-- AVAILABLE DATA follows --
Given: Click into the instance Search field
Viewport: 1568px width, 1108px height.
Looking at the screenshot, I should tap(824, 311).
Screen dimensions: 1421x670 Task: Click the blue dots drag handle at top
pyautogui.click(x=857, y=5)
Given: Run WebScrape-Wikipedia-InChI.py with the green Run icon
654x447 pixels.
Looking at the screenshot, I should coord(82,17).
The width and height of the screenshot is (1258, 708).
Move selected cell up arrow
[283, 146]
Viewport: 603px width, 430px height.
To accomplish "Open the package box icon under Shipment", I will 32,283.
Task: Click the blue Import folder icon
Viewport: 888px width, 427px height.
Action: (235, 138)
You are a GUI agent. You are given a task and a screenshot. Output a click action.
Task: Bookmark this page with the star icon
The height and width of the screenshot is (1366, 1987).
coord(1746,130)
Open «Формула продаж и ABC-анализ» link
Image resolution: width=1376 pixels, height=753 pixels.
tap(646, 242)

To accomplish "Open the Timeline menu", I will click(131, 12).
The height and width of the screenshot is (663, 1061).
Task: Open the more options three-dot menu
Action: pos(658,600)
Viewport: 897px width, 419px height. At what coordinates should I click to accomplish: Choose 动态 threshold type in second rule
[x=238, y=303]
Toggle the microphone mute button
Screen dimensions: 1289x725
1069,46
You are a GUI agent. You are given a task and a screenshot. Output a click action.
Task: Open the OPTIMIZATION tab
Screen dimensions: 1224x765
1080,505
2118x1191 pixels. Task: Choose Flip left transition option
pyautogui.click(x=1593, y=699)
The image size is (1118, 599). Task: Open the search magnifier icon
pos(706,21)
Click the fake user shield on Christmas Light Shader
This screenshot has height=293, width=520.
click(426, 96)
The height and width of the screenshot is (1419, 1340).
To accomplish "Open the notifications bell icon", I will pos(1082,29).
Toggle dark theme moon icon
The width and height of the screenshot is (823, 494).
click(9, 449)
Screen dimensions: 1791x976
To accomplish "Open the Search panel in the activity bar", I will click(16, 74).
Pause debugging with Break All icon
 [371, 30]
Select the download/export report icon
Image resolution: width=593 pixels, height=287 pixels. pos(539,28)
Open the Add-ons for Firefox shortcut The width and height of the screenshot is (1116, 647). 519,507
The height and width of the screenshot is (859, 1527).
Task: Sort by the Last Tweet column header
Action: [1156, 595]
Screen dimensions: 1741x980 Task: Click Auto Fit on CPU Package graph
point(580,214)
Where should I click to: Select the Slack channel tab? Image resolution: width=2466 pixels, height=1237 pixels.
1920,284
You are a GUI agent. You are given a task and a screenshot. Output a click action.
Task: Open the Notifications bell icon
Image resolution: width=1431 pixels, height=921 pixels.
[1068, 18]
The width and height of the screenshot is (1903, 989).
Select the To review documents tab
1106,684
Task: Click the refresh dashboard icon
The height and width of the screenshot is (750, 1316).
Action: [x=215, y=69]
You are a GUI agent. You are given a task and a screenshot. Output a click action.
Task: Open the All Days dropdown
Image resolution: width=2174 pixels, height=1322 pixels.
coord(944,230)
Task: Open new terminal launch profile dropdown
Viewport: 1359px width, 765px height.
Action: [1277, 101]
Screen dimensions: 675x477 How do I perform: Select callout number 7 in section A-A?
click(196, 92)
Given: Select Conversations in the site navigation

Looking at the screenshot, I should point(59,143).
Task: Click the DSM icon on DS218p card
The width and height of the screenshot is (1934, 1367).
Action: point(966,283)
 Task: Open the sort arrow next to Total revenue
-- AVAILABLE DATA concluded --
▶ EXERCISE GOAL:
All of the entries above should be written out verbatim.

▶ TASK SOLUTION:
Given: Click into the instance Search field
Viewport: 1568px width, 1108px height.
Looking at the screenshot, I should tap(824, 311).
Screen dimensions: 1421x670 Task: Click the blue dots drag handle at top
pyautogui.click(x=857, y=5)
Given: Run WebScrape-Wikipedia-InChI.py with the green Run icon
654x447 pixels.
Looking at the screenshot, I should coord(82,17).
The width and height of the screenshot is (1258, 708).
Move selected cell up arrow
[283, 146]
Viewport: 603px width, 430px height.
To accomplish "Open the package box icon under Shipment", I will 32,283.
Task: Click the blue Import folder icon
Viewport: 888px width, 427px height.
Action: (235, 138)
You are a GUI agent. You are given a task and a screenshot. Output a click action.
Task: Bookmark this page with the star icon
The height and width of the screenshot is (1366, 1987).
coord(1746,130)
Open «Формула продаж и ABC-анализ» link
Image resolution: width=1376 pixels, height=753 pixels.
tap(646, 242)

To accomplish "Open the Timeline menu", I will click(131, 12).
The height and width of the screenshot is (663, 1061).
Task: Open the more options three-dot menu
Action: pos(658,600)
Viewport: 897px width, 419px height. At what coordinates should I click to accomplish: Choose 动态 threshold type in second rule
[x=238, y=303]
Toggle the microphone mute button
Screen dimensions: 1289x725
1069,46
You are a GUI agent. You are given a task and a screenshot. Output a click action.
Task: Open the OPTIMIZATION tab
Screen dimensions: 1224x765
1080,505
2118x1191 pixels. Task: Choose Flip left transition option
pyautogui.click(x=1593, y=699)
The image size is (1118, 599). Task: Open the search magnifier icon
pos(706,21)
Click the fake user shield on Christmas Light Shader
This screenshot has height=293, width=520.
click(426, 96)
The height and width of the screenshot is (1419, 1340).
To accomplish "Open the notifications bell icon", I will pos(1082,29).
Toggle dark theme moon icon
The width and height of the screenshot is (823, 494).
click(9, 449)
Screen dimensions: 1791x976
To accomplish "Open the Search panel in the activity bar", I will click(16, 74).
Pause debugging with Break All icon
 [371, 30]
Select the download/export report icon
Image resolution: width=593 pixels, height=287 pixels. pos(539,28)
Open the Add-ons for Firefox shortcut The width and height of the screenshot is (1116, 647). 519,507
The height and width of the screenshot is (859, 1527).
Task: Sort by the Last Tweet column header
Action: [1156, 595]
Screen dimensions: 1741x980 Task: Click Auto Fit on CPU Package graph
point(580,214)
Where should I click to: Select the Slack channel tab? Image resolution: width=2466 pixels, height=1237 pixels.
1920,284
You are a GUI agent. You are given a task and a screenshot. Output a click action.
Task: Open the Notifications bell icon
Image resolution: width=1431 pixels, height=921 pixels.
[1068, 18]
The width and height of the screenshot is (1903, 989).
Select the To review documents tab
1106,684
Task: Click the refresh dashboard icon
The height and width of the screenshot is (750, 1316).
Action: [x=215, y=69]
You are a GUI agent. You are given a task and a screenshot. Output a click action.
Task: Open the All Days dropdown
Image resolution: width=2174 pixels, height=1322 pixels.
coord(944,230)
Task: Open new terminal launch profile dropdown
Viewport: 1359px width, 765px height.
Action: [1277, 101]
Screen dimensions: 675x477 How do I perform: Select callout number 7 in section A-A?
click(196, 92)
Given: Select Conversations in the site navigation

Looking at the screenshot, I should point(59,143).
Task: Click the DSM icon on DS218p card
The width and height of the screenshot is (1934, 1367).
Action: point(966,283)
 Task: Open the sort arrow next to Total revenue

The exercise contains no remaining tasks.